Stanford professors and experts on Monterey Bay shared insights into Monterey’s ecological collapse and recovery and emphasized the importance of ecological restoration at a Wednesday event hosted by the Woods Institute for the Environment, a branch of the Doerr School of Sustainability.
Dutch photographer Frans Lanting and writer Chris Eckstrom kickstarted the event by sharing insights on the biodiversity and history of Monterey Bay, based on their recently published book “Bay of Life: From Wind to Whales.”
“Many environmental problems require solutions that complement and extend beyond science and policy. Art plays an essential role as well,” wrote Woods Institute associate communications director Christine Black in a statement to The Daily.
Black wrote that the event was “a wonderful opportunity to bring interdisciplinary scholars together with artists, creating an educational as well as emotional experience.”

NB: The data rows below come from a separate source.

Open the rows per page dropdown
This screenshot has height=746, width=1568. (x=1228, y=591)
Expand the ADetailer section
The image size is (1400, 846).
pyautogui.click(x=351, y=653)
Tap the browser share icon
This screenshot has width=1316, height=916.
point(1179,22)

Environmental science professor Gretchen Daily, marine science professor Fiorenza Micheli and history professor David Kennedy participated in a panel discussion led by biology professor Susan McConnell after Lanting and Eckstrom’s presentation. They delved into the intersection of biology and environmental science, stressing the importance of protecting nature and wildlife.
“Preserving resources has to be integrated into decision making about development,” Daily said.
Lanting and Eckstrom shared in their presentation that the habits of fishers, loggers and whalers during the California Gold Rush exploited rich natural resources. According to them, this damage was undone due to the work of conservationists, scientists and politicians.
Monterey Bay is now a biodiversity hotspot, playing a crucial role in the health of the entire ecosystem, Lanting and Eckstrom said.
“This investment in ocean health plays a very important role in addressing some of the grand challenges that we’re facing, like climate change, food insecurity and loss of biodiversity,” Micheli said.
The panelists said the Monterey Bay restoration could serve as an example for other regions, as they considered whether or not it is possible for other natural ecosystems to flourish after ecological collapse.
“The good news about the recovery is that it’s not unique to the area,” Micheli said. She emphasized the significance of human intervention in addressing historical exploitation and facilitating the comeback of these ecosystems.
Kennedy, Lanting and Eckstrom closed by calling on participants to stay engaged with the fight for ecological preservation.
“We need to use planet Earth responsibly. When we think about pristine nature as something separate from the lives we actually lead, we have a problem,” Kennedy said.